Riscossione. L'onere in campo tributario Prova agli uffici sui debiti dei soci

I soci sono successori delle società estinte, sia nei rapporti creditori, sia in quelli debitori, ma in ambito tributario valgono regole differenti. 
Lo chiariscono le Sezioni unite della Corte di cassazione con la sentenza 6070 depositata il 12 marzo 2013, che ha illustrato le sorti e la gestione dei rapporti attivi e passivi, non definiti nella fase di liquidazione.
La corposa sentenza, in estrema sintesi, chiarisce che i soci succedono alla società estinta nella misura prevista nel precedente rapporto societario, quindi «limitatamente» per le società di capitali e «illimitatamente» per quelle di persone. Questa conseguenza è l'unica possibile, per evitare che la cancellazione dal registro determini la «sparizione» dei debiti insoddisfatti, imponendo un ingiustificato sacrificio dei creditori.
La pronuncia specifica in più parti che l'azione va necessariamente rivolta ai soci, che sono l'unica «giusta parte» dell'eventuale giudizio. Infatti, affrontando anche il caso in cui l'estinzione avvenga in corso di causa, le Sezioni unite chiariscono che la società, proprio perché cancellata, non ha personalità giuridica e quindi l'azione promossa da o verso questo soggetto non può che essere inammissibile. La «giusta parte» processuale sono i soci succeduti, nei limiti specificati.
Sotto il profilo tributario, si verifica spesso che gli uffici, nonostante le precisazioni sia della Suprema corte sia di alcune note interne, continuino a notificare atti e provvedimenti a società cancellate da tempo (si veda l'altro articolo in pagina). Le Sezioni unite richiamano, innanzitutto, una precedente pronuncia della Corte (11968/2012) che sembra in contrasto con quanto affermato sino a quel momento.
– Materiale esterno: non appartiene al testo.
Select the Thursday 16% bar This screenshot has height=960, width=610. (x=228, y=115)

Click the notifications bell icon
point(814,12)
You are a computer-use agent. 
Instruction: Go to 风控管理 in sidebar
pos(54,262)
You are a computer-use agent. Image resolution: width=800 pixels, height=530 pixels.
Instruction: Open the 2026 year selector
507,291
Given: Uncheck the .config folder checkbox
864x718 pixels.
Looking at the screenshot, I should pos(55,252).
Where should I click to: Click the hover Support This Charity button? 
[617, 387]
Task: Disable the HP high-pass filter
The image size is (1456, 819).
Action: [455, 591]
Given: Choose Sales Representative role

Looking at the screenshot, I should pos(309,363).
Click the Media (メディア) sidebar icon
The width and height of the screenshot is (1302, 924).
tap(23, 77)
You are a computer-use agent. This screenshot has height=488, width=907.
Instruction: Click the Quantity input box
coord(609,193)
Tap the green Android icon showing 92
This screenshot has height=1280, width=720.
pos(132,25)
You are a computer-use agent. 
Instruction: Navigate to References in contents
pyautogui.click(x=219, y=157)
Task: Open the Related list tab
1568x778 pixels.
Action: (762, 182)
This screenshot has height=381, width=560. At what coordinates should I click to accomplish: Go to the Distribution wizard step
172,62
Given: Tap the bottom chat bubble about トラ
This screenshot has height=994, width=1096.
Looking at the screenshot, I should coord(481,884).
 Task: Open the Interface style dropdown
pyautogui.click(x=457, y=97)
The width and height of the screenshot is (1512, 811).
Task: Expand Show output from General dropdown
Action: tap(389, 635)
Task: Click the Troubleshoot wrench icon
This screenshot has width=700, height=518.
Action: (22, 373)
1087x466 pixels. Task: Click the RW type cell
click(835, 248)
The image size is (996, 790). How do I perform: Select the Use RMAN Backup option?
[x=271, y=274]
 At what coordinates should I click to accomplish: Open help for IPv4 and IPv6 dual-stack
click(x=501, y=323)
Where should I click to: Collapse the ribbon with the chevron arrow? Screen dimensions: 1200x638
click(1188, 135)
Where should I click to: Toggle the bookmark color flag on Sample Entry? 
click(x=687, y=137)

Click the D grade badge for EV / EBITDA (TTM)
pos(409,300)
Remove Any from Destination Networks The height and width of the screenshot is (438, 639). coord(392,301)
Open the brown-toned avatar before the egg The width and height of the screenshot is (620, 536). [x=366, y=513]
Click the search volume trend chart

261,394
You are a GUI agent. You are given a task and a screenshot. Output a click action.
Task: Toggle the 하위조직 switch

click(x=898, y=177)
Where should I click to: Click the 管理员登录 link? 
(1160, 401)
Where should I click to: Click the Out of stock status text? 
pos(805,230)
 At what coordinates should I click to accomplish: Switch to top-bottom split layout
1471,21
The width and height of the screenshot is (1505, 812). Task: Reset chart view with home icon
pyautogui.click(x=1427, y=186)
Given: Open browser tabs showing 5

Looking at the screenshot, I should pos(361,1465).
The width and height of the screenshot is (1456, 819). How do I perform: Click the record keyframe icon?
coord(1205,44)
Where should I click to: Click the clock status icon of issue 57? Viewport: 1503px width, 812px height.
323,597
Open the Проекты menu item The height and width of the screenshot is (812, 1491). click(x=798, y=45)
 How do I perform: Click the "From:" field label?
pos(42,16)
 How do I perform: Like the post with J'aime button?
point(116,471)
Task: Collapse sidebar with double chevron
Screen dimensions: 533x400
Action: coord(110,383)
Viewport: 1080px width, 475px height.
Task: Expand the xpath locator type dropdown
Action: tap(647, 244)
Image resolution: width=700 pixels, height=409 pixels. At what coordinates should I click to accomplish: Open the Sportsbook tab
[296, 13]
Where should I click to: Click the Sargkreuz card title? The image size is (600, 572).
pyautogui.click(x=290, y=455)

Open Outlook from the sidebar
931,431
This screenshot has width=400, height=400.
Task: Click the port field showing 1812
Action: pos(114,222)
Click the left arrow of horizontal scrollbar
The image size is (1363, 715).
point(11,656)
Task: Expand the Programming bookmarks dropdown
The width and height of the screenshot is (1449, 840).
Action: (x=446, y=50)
Infatti, secondo quest'ultima pronuncia, non esiste un «automatico subentro nei rapporti con il fisco», perché, oltre alla disposizione civilistica, vige l'articolo 36 del Dpr 602/73.
In base al comma 3 di questo articolo, i soci che hanno ricevuto nei due anni precedenti la messa in liquidazione denaro o altri beni, sono responsabili delle imposte dovute dalla società estinta, nei limiti del valore di quanto ricevuto, fatte salve maggiori responsabilità stabilite dal Codice civile.
La Corte, in quella pronuncia, aveva disposto che quando l'amministrazione fiscale vuole agire nei confronti del socio, è tenuta a dimostrare che ci sia stata la distribuzione dell'attivo. Spetta dunque al Fisco accertare in capo ai soci i requisiti previsti dalla legge per la responsabilità prevista nell'articolo 36 del Dpr 602/73.
Le Sezioni unite, ora, richiamando specificamente questa pronuncia, sembrano sottolineare che nel settore fiscale valgono regole leggermente diverse, dato che al Codice civile si affiancano specifiche disposizioni tributarie. Ne consegue che non avviene una successione diretta e automatica del debito sociale, ma è necessario un ulteriore onere probatorio a carico del l'amministrazione.
Le Sezioni unite hanno affrontato poi la questione relativa a eventuali poste attive rimaste pendenti in capo alla società cancellata. In ambito tributario, vengono subito alla mente i crediti di imposta non ancora rimborsati. La Cassazione ha precisato che in seguito alla cancellazione si instaura tra i soci un regime di comunione indivisa. La risoluzione 77/E/2011 ha fornito indicazioni sulle sorti del rimborso spettante alla società estinta: sia per le società di persone, sia per le società di capitali, il credito può essere rimborsato pro quota ai soci della società, ritenendo opportuna la nomina di un unico rappresentante per tutti i soci.